P.S. ainda hoje penso se ele acreditou ou não
Ah! não esperes por mim para te arrancar um grito...ou um espanto...
Não acendas velas...quando eu chegar...
Porque eu chegarei apagado
Serei uma penumbra que entra no teu quarto
Serei a noite que se entrega por um instante na escuridão
Serei uma portada noturna...um eremita pecador...
Não volto a esta casa...
Onde os sonhos se despem em realidade
Onde os pensamentos distraídos vagueiam em longas horas
Onde os instantes são inúteis mordaças
Onde os abraços são silêncios...
Não te iludas com falsos tormentos
Não te prendas a ilusórios rancores...fanáticos apelos sem sentido...
Tudo é tão natural...
Que até os remorsos não devem ocupar espaço!
Cresce a mim uma vontade de absoluto. Uma harmonia de incertezas. Um reconhecimento de unificação. A minha grandeza é a minha transcendência. A minha justiça é a minha resignação. Estou vivo. Vejo-me nessa imagem acusatória do sonho. Nesse palmilhar de feridas. Nessa tolerância de vento. Tudo o que por mim perpassa é apenas uma maré. Um acre andaime que esconde a fachada corrompida. O brusco vergar da realidade. A minha aventura é a minha própria essência. O meu rasto é..um tanger de silêncios. Um figurativo apocalipse de sensações cansadas. Uma modesta aprendizagem de abstractos.
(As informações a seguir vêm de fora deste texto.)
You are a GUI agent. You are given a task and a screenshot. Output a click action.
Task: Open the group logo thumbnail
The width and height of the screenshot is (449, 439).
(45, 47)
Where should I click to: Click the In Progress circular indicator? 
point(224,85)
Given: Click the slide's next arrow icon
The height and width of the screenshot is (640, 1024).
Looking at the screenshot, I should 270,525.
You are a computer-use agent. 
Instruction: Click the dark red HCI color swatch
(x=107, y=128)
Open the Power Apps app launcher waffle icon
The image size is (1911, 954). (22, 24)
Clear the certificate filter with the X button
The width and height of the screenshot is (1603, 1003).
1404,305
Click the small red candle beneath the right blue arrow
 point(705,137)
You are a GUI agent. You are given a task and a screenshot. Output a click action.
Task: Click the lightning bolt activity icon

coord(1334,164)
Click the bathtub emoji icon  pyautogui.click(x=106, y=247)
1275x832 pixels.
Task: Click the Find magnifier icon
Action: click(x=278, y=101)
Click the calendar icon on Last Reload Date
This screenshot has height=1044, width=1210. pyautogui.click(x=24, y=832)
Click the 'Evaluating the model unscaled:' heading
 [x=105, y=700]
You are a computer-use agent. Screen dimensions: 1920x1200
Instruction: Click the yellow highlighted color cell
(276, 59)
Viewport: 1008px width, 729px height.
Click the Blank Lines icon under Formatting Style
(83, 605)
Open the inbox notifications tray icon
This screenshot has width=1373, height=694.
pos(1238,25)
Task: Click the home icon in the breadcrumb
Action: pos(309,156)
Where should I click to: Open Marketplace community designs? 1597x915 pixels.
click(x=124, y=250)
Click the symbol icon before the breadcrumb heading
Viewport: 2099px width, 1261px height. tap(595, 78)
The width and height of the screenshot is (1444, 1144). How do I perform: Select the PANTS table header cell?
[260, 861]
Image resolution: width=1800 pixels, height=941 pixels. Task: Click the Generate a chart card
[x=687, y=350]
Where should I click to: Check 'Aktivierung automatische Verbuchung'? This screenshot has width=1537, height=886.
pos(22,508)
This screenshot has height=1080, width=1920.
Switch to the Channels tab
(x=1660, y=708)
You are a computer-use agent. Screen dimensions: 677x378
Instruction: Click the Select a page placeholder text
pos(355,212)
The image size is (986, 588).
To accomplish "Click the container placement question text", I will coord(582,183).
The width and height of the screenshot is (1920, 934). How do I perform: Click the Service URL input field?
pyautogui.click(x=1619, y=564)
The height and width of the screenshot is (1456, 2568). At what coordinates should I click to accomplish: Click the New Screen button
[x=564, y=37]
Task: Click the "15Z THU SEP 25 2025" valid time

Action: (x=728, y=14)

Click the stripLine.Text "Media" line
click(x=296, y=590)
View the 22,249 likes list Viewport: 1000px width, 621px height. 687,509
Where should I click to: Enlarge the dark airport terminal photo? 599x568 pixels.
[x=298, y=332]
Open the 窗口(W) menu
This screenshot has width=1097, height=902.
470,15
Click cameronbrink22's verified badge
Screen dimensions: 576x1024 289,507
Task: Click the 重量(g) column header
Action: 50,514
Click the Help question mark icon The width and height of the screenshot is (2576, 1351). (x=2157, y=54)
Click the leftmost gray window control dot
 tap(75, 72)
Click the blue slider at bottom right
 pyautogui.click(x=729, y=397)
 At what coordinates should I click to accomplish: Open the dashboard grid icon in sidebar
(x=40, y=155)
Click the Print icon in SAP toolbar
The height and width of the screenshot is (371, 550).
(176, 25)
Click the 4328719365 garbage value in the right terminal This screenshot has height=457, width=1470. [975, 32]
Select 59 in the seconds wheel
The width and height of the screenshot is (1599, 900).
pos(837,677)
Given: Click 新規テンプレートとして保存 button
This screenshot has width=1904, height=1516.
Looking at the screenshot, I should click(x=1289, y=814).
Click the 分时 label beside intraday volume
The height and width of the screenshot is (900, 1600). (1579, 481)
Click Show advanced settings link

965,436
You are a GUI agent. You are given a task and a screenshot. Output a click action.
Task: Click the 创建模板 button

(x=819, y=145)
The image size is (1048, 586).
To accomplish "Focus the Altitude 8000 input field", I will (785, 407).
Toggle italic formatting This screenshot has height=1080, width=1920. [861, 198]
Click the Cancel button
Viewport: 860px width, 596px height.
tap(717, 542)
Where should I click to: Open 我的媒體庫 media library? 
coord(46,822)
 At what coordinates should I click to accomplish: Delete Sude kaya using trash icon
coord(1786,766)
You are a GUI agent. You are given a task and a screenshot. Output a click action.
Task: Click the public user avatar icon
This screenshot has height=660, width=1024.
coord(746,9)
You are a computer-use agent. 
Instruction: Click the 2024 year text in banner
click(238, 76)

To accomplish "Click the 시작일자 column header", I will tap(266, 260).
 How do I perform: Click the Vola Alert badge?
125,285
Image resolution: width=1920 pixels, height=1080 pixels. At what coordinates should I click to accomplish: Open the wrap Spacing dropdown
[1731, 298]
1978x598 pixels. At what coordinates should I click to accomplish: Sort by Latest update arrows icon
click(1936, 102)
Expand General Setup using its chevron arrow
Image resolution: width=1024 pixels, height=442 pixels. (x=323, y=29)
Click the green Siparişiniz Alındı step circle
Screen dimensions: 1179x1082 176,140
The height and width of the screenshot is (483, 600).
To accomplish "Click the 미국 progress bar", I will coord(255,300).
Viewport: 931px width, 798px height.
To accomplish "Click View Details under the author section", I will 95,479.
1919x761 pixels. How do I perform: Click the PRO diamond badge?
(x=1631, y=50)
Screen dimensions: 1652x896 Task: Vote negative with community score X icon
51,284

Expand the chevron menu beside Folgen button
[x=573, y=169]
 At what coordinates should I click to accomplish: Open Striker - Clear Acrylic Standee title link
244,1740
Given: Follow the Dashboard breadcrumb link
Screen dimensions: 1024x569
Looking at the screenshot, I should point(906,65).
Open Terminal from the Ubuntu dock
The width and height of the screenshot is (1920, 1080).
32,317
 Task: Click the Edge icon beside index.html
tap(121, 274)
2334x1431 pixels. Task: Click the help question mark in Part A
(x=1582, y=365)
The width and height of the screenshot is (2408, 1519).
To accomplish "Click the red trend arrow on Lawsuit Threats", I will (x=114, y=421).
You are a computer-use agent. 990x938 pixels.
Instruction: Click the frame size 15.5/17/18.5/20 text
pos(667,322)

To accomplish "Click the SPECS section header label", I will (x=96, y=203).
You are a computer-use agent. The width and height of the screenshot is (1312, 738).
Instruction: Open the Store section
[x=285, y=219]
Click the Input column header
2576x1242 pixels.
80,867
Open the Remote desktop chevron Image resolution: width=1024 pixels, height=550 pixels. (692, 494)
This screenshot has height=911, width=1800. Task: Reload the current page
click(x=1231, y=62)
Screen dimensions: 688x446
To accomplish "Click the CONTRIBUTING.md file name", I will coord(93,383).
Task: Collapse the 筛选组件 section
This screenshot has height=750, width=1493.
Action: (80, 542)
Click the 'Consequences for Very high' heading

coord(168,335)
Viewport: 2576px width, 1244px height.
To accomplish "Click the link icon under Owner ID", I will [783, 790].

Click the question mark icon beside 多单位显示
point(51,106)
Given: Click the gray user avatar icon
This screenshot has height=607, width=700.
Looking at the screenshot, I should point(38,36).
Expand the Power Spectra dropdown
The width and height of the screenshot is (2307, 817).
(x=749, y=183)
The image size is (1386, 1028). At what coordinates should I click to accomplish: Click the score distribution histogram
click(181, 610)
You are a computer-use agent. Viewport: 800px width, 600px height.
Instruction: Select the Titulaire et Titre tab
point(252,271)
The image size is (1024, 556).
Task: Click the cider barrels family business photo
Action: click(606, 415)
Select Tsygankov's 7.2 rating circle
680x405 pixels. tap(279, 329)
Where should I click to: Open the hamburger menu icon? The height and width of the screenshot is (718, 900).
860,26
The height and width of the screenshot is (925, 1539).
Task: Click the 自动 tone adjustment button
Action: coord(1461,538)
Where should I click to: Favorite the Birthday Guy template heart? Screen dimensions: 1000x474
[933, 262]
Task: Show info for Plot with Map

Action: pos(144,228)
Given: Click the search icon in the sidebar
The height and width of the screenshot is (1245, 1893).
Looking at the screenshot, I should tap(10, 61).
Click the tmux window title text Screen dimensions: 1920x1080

E a minha debilidade...são os instantes em que os meus olhos estão longe...de todas as finalidades.
Rodo os olhos...vejo o alto. Uma glacial alegria irrompe dos pássaros. Admirável mundo...condenado por olhos vidrados. Admirável profundidade de portas fechadas. Admirável alegria de jardins floridos. Crista de sol aquecendo um corpo esburacado. Perante a surdez das nuvens.